Some complaint is made that proper evidence .offered by the defendant was rejected, but it does not appear the evidence was produced at the hearing on the motion for a new trial, and the rulings are not reviewable.
The defendant requested an instruction relating to circumstantial evidence, based on the decision in thé case of Carl Horne v. The State of Kansas, 1 Kan. 42, in which it was said :
“A few facts, or a multitude of facts proven, all consistent with the supposition of guilt, are not enough to warrant a verdict of guilty. In order to convict on circumstantial evidence, not only the circumstances must all concur to show that the prisoner committed the crime, but they must all be inconsistent with any other rational conclusion.” (Syl. ¶ 2.)
In the present case the court directed the jury in substance that it was necessary for the state to establish guilt of the *504defendant beyond reasonable doubt; that each fact necessary to the conclusion sought to be established should be proved by competent evidence beyond a reasonable doubt; that all facts necessary to the conclusion should be consistent with each other and with the main fact sought to be proved; and that the circumstances, taken together, should be of a conclusive character, leading to a satisfactory conclusion, to a reasonable and moral certainty, that the defendant was guilty.

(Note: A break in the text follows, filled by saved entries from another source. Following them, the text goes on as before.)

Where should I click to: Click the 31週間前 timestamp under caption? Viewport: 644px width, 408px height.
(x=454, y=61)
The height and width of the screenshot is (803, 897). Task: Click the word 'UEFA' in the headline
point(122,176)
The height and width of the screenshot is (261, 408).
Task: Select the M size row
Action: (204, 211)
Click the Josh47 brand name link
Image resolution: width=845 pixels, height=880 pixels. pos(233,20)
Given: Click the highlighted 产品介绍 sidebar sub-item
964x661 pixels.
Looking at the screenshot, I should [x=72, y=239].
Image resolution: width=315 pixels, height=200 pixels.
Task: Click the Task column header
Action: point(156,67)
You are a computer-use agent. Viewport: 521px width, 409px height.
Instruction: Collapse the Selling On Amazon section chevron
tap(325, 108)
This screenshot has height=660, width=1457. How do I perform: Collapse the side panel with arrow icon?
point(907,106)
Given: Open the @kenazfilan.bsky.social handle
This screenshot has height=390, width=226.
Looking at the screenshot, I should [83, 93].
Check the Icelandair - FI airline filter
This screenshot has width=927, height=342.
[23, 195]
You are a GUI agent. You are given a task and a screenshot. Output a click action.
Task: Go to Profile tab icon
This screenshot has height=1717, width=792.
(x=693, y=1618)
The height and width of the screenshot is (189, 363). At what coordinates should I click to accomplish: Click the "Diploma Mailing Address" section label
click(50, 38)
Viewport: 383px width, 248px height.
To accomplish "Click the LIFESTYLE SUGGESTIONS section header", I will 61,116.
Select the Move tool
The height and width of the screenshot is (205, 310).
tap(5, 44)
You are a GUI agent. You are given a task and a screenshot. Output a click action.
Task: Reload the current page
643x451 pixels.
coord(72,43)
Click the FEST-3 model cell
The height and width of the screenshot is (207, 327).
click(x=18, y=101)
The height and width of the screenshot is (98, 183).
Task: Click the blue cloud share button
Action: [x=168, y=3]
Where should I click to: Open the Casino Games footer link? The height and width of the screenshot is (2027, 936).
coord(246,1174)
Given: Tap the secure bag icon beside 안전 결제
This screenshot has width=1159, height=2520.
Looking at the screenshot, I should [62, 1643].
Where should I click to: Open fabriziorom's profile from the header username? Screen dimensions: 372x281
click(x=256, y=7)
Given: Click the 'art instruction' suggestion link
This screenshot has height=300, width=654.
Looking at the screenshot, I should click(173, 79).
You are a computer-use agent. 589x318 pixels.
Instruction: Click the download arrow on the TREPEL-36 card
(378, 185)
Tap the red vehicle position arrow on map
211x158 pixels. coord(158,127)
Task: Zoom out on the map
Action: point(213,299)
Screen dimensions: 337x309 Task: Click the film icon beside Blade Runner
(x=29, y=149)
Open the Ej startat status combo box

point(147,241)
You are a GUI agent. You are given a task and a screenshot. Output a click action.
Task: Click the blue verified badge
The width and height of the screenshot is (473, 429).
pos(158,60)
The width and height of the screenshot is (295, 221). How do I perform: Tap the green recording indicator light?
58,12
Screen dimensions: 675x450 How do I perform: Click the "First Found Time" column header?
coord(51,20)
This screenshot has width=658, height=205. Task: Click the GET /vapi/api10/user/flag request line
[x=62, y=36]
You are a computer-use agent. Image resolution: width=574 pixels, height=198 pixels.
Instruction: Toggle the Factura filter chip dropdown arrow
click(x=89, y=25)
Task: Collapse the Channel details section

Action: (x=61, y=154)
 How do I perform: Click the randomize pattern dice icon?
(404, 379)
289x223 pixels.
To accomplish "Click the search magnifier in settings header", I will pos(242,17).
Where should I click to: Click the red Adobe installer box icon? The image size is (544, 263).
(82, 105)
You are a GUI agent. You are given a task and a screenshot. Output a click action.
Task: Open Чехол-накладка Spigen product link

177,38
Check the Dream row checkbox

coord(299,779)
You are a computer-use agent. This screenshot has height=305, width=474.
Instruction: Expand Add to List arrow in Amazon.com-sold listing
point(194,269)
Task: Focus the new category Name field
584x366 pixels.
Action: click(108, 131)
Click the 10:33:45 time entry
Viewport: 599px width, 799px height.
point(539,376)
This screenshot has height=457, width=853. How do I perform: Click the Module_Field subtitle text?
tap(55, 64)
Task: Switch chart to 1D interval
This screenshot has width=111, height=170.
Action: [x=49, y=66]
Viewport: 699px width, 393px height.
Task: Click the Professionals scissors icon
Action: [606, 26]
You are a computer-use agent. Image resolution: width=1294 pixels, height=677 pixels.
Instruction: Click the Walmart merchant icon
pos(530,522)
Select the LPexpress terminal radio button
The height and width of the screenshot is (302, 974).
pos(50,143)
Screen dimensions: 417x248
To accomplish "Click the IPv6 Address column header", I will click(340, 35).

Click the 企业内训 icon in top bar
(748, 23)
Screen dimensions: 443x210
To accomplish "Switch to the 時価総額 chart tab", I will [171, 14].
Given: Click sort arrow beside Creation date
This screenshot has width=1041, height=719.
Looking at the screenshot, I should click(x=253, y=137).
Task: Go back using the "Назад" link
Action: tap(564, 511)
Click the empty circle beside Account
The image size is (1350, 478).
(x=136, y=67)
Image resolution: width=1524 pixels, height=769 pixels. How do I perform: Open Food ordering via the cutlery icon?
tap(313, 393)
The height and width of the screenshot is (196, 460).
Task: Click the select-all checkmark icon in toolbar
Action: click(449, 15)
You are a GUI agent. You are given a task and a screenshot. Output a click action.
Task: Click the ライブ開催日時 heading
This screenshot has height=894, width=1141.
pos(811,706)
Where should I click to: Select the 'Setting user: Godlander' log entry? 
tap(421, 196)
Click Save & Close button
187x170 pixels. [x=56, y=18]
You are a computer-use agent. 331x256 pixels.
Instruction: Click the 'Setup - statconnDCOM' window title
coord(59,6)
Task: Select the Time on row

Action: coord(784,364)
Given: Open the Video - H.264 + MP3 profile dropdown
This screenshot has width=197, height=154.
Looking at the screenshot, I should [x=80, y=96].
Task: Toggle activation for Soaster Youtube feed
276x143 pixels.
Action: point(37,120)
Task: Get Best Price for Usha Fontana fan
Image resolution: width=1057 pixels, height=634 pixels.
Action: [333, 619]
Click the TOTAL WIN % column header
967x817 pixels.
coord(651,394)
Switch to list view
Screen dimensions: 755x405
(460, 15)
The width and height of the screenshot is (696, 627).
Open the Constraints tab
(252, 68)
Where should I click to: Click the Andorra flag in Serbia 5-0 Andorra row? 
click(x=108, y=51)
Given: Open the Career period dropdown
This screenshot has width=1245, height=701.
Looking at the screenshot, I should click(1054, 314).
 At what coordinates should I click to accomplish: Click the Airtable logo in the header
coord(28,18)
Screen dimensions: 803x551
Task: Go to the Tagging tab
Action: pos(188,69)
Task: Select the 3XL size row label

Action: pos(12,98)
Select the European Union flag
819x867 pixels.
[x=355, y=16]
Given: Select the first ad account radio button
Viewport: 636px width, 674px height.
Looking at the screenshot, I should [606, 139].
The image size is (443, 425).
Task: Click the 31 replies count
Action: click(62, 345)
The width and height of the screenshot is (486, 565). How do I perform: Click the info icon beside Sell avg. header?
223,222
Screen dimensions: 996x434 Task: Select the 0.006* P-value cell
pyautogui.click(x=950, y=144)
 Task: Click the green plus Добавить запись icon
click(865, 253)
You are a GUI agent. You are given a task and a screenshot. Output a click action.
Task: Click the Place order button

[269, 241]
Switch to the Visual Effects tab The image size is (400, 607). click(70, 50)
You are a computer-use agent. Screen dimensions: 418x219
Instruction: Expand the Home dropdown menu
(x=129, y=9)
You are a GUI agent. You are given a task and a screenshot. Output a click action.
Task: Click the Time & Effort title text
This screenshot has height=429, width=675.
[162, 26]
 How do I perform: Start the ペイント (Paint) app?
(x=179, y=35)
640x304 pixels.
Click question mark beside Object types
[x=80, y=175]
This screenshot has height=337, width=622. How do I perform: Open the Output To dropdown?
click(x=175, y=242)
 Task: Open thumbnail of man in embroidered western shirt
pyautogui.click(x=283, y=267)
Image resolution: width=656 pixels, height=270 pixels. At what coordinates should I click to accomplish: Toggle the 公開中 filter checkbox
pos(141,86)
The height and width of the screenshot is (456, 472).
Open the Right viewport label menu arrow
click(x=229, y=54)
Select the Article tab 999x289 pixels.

The mode of expressing the certainty required in order to convict on circumstantial evidence was not unalterably fixed by the decision in the Horne case. Thus, in the case of The State v. Adams, 20 Kan. 311, instead of instructing as requested according to the formula of the Home case, the court instructed the jury that the “circumstances must be such that [they] wholly- satisfy the minds of the jurors that the fact not only may have existed, but necessarily must have existed from the facts proven.” (p. 328.) This court approved the instruction given, saying a distinction between the two forms was not easily perceptible. The essence of the matter is that the proof as a whole must be inconsistent with any reasonable hypothesis of innocence, and this degree of assurance is attained if the proof of guilt be of a conclusive character, satisfying the mind to' a reasonable and moral certainty.
The defendant requested the following instruction:
“You are instructed that it is the duty of every juror to reach the same verdict, and you cannot return your verdict into court until all twelve members of the jury agree upon the same verdict, which must be signed by'your foreman.”
Presumably the purpose was to call attention to the individual responsibility of each juror, but the instruction not only failed of its purpose, but misstated the law. Another requested instruction was that no juror should compromise his verdict in order to get out of the jury box or secure return of a verdict. Whatever may be said of the request, there is no claim that any such conduct occurred, and consequently no prejudice to substantial rights of the defendant appears. Instructions regarding the manner in which the jury should deal with specific items of evidence were properly refused. The law of the case was correctly and adequately stated in instructions which were given.
The judgment of the district court is affirmed.